Saudi Arabia meanwhile was spending more money than ever on promoting its image and its modernising agenda. The sheer flood of unconvincing propaganda and dishonest lobbying claims caused a reaction in congressional circles in Washington and among the serious media everywhere. It was not simply the half-truths and the lack of trustworthiness they embodied.  It was the attitude they implied that the audience would believe anything they were told, or else be too dazzled by promises of lucrative business to want to rock the boat. When reporting came from accurate sources of the widespread arrest of activists, including women campaigning for basic rights, and of the extensive use of the death penalty against dissidents in the Kingdom, the façade began to show serious cracks. A particularly serious atrocity in Yemen, when an air strike on a bus carrying schoolboys killed 40 of them on 9 August, ensured that international condemnation of the Saudi-led war not only continued but became stronger and more urgent.

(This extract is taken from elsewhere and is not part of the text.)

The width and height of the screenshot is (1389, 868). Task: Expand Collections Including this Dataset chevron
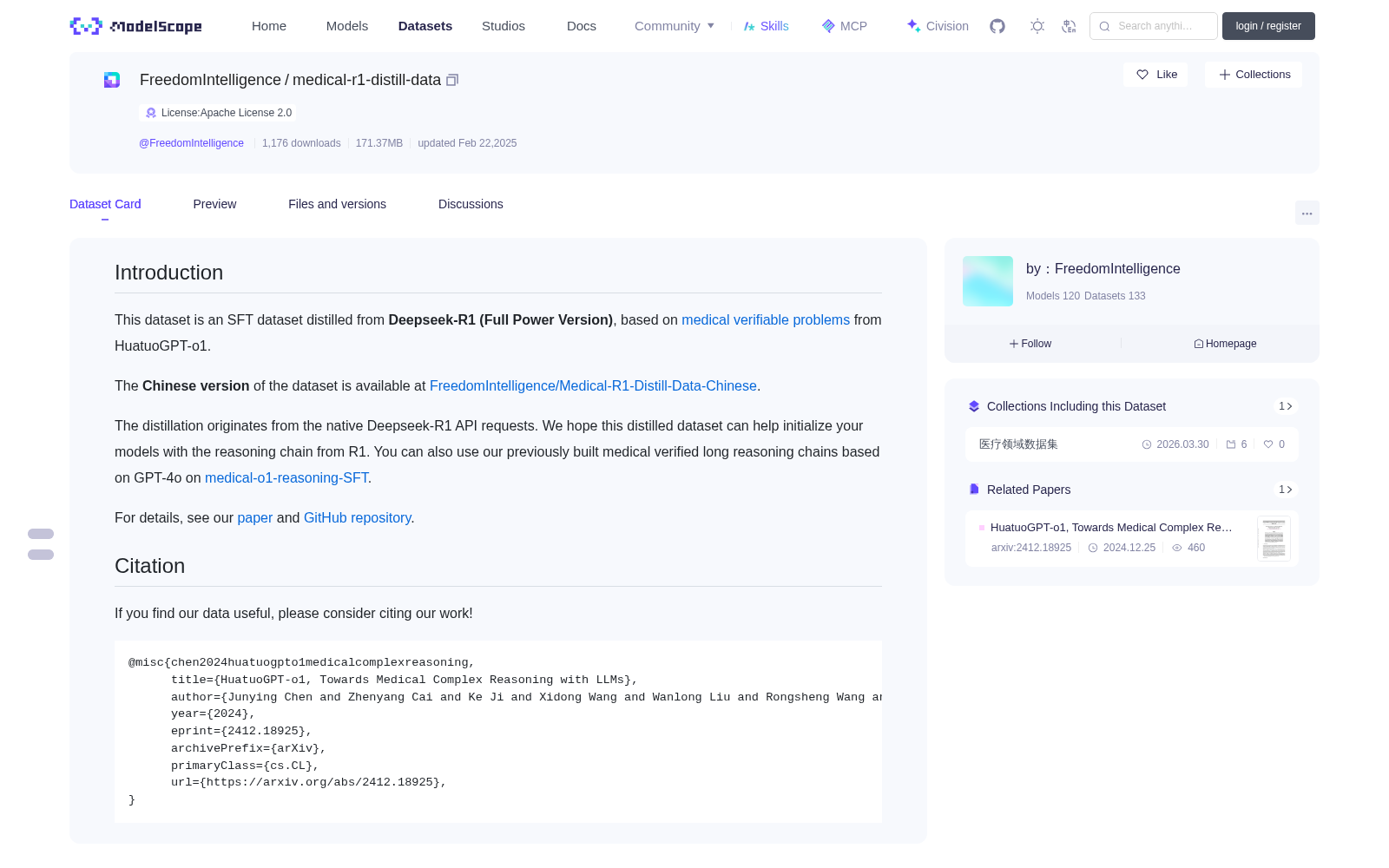click(x=1286, y=406)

This was the background to the brutal murder of Jamal Khashoggi in the Consulate-General of Saudi Arabia in Istanbul on 2 October 2018. While the Saudi authorities are now taking judicial action against 18 of their citizens accused of being the perpetrators, they continue to isolate MbS from any responsibility for it. This has not convinced world public opinion. He is almost universally regarded as having been the instigator of the murder, in conformity with the track record of ruthlessness, rashness, contempt for the rule of law, and ignorance of the real world that he had already established. The myriad scribblers deployed to muddy the waters and deflect attention elsewhere have their job cut out for them. They are of course only making it worse. For to the crime of murder is added the charge of appalling political judgement, not only in committing it but in the lies and evasions that followed. To deploy such lies shows the contempt with which the perpetrators regard their global audience and their interlocutors. It marks their isolation from the real world. And ignorant self-deceit having relied for so long on paid propaganda and the lure of contracts to have it, as they supposed, all their way. What the murder has done is bring all this into sharper focus. There is no going back. What little trust there was has gone.

Tragically for Saudi Arabia and its young population, it is not just that the promise of Vision 2030 has been pushed back far into the future. It is that the proclaimed new leadership of the country has been shown to be deeply flawed. Its false claims to modernity have revealed the bitter opposite: a savage disregard for traditional consensual government, let alone anything resembling a modern state under the rule of law. The challenge of getting the country's political development onto an inclusive and positive path is greater than it has ever been, and no less urgent. Meanwhile investment will stall and jobs remain scarce.  Political discontent will grow. Saudi Arabia's friends must rally round and help it find a new way. The greatest service they can give the Kingdom and its people is to continue to speak honestly about what has gone wrong.